§ **Task inputs**:
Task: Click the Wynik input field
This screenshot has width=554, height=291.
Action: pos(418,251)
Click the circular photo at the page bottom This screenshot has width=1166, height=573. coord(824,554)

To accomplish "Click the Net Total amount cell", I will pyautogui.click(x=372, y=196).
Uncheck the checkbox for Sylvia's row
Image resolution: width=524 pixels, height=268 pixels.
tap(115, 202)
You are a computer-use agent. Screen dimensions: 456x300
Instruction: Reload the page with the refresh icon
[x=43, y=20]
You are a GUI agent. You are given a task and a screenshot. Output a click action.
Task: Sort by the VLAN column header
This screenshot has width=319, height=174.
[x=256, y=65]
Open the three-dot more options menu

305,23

--

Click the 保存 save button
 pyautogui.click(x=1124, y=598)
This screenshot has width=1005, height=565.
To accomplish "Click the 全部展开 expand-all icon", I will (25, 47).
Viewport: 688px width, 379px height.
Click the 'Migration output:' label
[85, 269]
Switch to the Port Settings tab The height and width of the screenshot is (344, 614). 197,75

§ **Problem to work on**:
Pull out every line in the listing above that contains the string "This". Case counts.

§ **The answer**:
This screenshot has width=554, height=291.
Click the circular photo at the page bottom This screenshot has width=1166, height=573. coord(824,554)
This screenshot has width=319, height=174.
This screenshot has width=1005, height=565.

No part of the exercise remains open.